### YOUR ASSIGNMENT
Reproduce the line with "Task: Click MR CƯỜNG VỊ THANH username" and everything after it in the listing below, exactly, both ends included. No pictures.
-- Opening Marker --
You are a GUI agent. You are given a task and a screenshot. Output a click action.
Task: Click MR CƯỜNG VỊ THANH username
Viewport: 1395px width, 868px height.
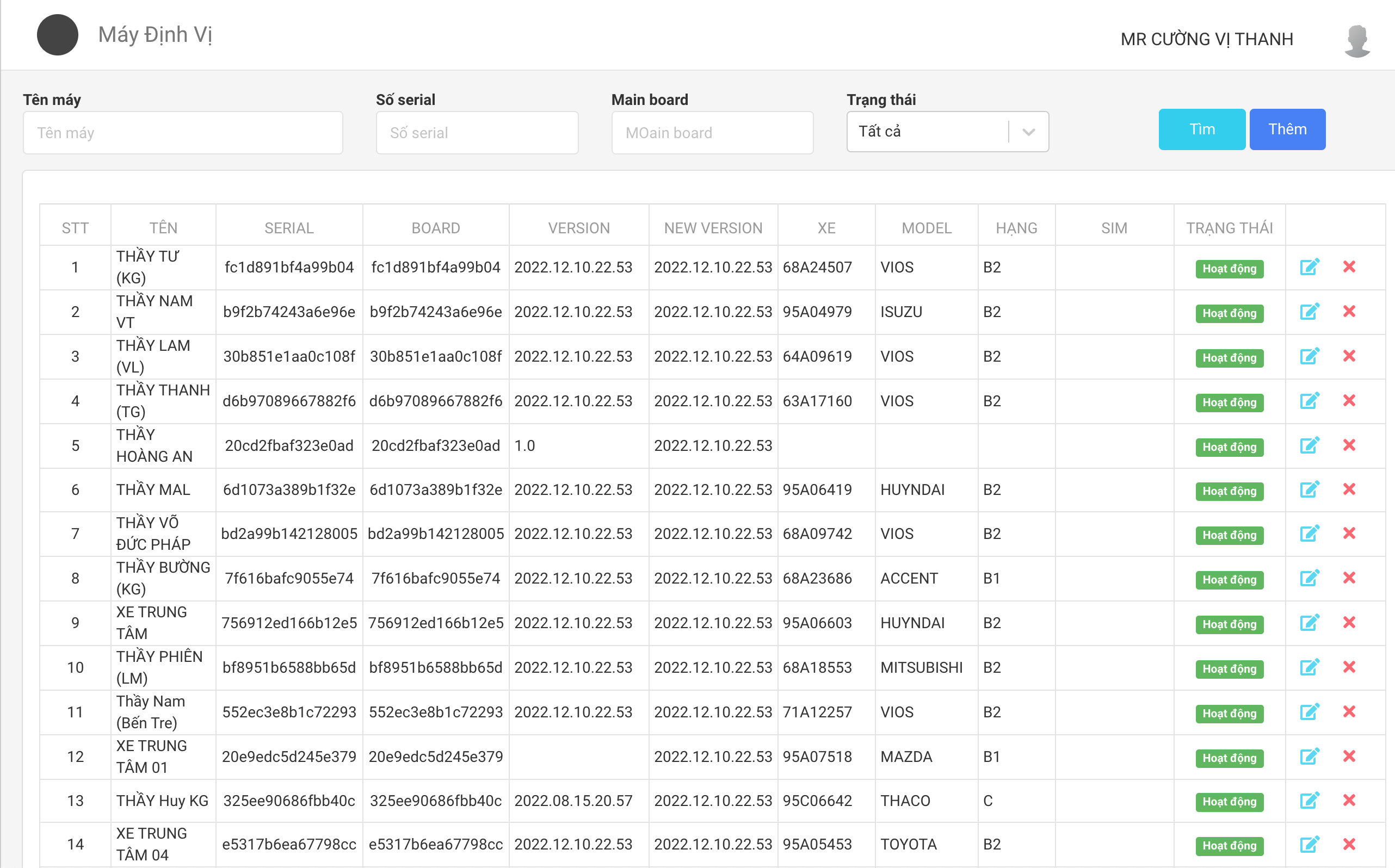point(1207,39)
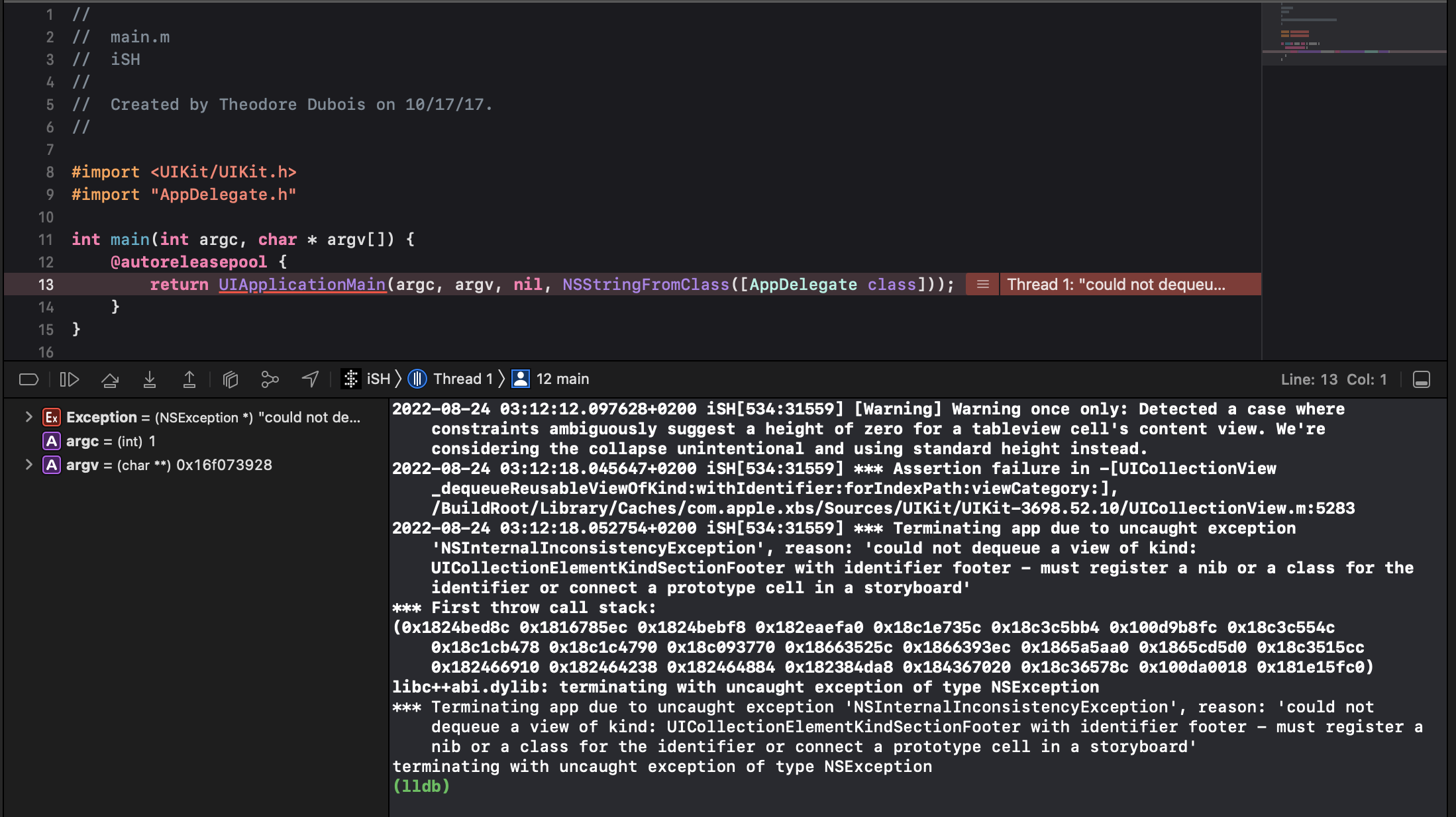
Task: Expand the argv variable disclosure
Action: tap(28, 465)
-- Closing Marker --
### OUTPUT FOR THIS TASK
Task: Click MR CƯỜNG VỊ THANH username
Viewport: 1395px width, 868px height.
point(1207,39)
Task: Expand the argv variable disclosure
Action: tap(28, 465)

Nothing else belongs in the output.